日々の恐怖 7月8日 兎(1)
十年以上も昔の話になる。
会社の先輩と中学以来の友人と俺の三人で、盆休みに有給を足して十一日間の北海道旅行へ出掛けた。
車一台にバイク一台の、むさ苦しい野郎だけの貧乏旅行だったが、それは素晴らしいものになるだろうと胸を弾ませていた。
しかし、出発当日から台風に見舞われ、フェリーは大時化の中を航行、無事に苫小牧港へ到着はしたが、何の因果か、北の大地に足をつけてから連日、怪異と遭遇する羽目になった。

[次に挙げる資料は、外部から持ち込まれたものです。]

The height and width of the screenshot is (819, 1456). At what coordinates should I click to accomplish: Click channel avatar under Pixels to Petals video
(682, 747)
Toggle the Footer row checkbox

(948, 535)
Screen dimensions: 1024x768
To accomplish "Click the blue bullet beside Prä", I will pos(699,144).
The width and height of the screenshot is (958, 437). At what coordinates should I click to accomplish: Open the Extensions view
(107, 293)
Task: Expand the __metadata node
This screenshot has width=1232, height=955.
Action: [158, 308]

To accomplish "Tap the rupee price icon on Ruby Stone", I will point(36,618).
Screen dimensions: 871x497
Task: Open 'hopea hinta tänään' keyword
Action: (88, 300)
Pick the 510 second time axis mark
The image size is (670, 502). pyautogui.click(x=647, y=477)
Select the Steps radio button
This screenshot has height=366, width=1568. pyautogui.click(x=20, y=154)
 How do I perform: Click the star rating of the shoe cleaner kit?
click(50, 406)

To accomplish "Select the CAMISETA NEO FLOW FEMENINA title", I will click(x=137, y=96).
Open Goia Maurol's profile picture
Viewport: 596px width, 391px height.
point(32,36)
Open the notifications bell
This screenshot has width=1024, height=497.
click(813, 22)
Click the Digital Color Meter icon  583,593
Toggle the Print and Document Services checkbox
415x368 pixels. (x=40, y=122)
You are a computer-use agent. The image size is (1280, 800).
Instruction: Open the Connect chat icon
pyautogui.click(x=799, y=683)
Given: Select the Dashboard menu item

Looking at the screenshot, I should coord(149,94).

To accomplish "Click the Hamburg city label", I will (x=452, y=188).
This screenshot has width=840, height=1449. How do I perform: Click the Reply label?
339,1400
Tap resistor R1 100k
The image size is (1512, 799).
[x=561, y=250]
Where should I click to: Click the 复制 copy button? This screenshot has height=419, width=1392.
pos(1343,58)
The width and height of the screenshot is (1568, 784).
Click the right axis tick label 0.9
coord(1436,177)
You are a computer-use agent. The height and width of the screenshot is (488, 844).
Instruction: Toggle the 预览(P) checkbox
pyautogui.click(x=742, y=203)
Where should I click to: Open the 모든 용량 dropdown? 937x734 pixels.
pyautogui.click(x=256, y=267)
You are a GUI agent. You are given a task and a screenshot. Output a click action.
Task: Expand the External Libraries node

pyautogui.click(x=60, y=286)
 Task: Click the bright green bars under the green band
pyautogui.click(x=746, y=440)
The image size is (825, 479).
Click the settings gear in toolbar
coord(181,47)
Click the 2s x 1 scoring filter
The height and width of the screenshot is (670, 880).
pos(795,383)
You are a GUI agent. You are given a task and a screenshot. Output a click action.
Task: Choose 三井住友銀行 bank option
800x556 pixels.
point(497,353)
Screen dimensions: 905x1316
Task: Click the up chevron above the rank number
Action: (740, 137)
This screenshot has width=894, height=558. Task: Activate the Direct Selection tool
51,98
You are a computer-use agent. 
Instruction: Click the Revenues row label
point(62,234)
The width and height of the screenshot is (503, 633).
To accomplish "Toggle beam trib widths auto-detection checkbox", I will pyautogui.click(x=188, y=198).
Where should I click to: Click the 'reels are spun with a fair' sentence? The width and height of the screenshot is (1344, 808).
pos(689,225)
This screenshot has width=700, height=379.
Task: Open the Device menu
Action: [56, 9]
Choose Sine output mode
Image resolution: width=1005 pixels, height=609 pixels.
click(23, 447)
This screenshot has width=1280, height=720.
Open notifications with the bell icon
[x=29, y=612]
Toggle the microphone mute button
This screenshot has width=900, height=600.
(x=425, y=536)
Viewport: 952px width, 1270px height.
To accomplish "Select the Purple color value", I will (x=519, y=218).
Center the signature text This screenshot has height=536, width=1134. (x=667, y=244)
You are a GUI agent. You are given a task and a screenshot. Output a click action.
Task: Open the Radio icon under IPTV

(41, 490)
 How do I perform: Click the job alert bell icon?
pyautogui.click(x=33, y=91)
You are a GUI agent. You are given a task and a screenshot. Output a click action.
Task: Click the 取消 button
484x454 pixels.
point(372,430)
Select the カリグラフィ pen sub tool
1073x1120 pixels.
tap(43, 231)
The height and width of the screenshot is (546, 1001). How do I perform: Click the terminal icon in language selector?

艱難辛苦を乗り越え、旅は知床で折り返して六日目、道東の海岸沿いを一気に南下して根室へやってきた。
花咲港で名物のハナサキガニを食し、日本最東端の納沙布岬で北方領土の歯舞群島を間近に臨み、双眼鏡で水晶島の監視塔で小銃を肩にかけて警戒にあたる兵士の姿を捉えた。
また、西の彼方へ沈み行く夕日を、男三人が肩を並べて見守ったりした。
チャシ跡群や、旧日本軍が建造したトーチカや掩体壕の遺跡群は時間も時間なので、明日見に行くことにして、本日の宿を探しに根室市内へ向かう。
根室駅前にある観光案内所へ着いたのは時間は午後6時を過ぎていた。
パンフを見比べながら、あーでもないこーでもないとやっている俺達。
そこへ軽トラに乗ったおっちゃんが現れ、宿を探しているのかと話しかけられた。
ホテルではなく安価な民宿で、魚介類とハナサキガニが手頃な価格で食えるような所へと条件を提示すれば、それなら俺の所に決定だと、おっさんは親指を立てる。
どことなく、映画プラトーンに登場したバーンズ軍曹に似たおっさんだ。
おっさんは民宿を営みながら、漁師もやっているのだそうだ。
宿泊代に二千円を足せば、晩飯にハナサキガニ+αを付けると言った。
宜しくお願いしますと、俺達はおっさんに向けてホッチキスも斯くやの身体を折り曲げ頭を下げた。